Search the records below for "computer" and copy every line it turns up in.

Excerpts from a dataset:
--------------------------------------------------
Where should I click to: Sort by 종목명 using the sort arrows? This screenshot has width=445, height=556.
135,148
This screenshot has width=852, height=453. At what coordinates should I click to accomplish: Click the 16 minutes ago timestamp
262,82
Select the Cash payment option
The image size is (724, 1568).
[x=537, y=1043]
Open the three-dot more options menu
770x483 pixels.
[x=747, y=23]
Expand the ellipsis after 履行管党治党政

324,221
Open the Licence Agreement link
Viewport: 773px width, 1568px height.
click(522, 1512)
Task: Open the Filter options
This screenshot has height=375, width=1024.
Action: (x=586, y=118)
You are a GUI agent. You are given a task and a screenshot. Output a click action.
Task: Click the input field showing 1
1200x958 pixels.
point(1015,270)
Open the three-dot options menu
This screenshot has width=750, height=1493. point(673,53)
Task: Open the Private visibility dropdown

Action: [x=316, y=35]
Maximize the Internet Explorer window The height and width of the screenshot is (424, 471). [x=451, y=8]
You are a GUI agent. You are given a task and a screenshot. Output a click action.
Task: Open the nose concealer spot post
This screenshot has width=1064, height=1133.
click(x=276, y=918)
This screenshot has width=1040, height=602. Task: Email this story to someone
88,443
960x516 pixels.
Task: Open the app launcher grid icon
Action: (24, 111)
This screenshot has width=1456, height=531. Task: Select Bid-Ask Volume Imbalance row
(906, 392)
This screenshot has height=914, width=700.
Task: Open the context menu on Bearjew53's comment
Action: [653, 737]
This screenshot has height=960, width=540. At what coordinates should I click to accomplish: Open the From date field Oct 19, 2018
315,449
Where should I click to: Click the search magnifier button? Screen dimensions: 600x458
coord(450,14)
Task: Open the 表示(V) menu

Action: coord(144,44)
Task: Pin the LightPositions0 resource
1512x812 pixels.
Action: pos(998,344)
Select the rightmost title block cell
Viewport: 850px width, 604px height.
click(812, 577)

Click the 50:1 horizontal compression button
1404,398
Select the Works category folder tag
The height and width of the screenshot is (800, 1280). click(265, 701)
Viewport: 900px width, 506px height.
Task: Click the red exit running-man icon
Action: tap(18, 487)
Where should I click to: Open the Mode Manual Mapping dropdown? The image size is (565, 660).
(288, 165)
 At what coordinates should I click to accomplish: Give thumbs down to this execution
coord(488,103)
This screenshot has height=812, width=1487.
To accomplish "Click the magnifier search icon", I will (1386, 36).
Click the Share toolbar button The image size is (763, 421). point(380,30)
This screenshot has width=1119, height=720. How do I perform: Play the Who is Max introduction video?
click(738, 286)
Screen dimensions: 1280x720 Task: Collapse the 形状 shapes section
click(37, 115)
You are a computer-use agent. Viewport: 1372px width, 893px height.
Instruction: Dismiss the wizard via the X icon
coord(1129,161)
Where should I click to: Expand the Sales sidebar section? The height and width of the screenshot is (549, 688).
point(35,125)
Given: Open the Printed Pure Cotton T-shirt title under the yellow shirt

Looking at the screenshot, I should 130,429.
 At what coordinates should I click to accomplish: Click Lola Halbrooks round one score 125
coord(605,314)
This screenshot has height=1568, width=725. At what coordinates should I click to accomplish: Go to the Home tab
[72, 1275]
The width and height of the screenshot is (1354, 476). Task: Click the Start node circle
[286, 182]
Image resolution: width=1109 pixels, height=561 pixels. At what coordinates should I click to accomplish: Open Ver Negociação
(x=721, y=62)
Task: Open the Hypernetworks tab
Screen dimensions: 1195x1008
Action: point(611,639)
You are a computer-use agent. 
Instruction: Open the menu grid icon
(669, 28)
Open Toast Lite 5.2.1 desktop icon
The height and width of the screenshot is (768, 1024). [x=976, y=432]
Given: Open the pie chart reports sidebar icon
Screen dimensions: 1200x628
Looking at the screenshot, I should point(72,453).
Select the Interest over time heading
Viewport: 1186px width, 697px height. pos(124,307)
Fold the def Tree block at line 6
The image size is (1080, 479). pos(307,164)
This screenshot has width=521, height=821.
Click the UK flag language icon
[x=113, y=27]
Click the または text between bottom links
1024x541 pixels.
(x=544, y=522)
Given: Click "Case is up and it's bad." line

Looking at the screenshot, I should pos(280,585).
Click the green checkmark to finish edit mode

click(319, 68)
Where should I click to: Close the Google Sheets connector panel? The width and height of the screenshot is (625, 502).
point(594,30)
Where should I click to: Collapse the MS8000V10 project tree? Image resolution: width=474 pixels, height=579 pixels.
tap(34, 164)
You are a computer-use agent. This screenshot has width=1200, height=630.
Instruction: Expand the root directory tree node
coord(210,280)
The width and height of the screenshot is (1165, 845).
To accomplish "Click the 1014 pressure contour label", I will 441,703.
--------------------------------------------------
**TASK ANSWER:**
You are a computer-use agent. Viewport: 1372px width, 893px height.
You are a computer-use agent. 
You are a computer-use agent. This screenshot has width=1200, height=630.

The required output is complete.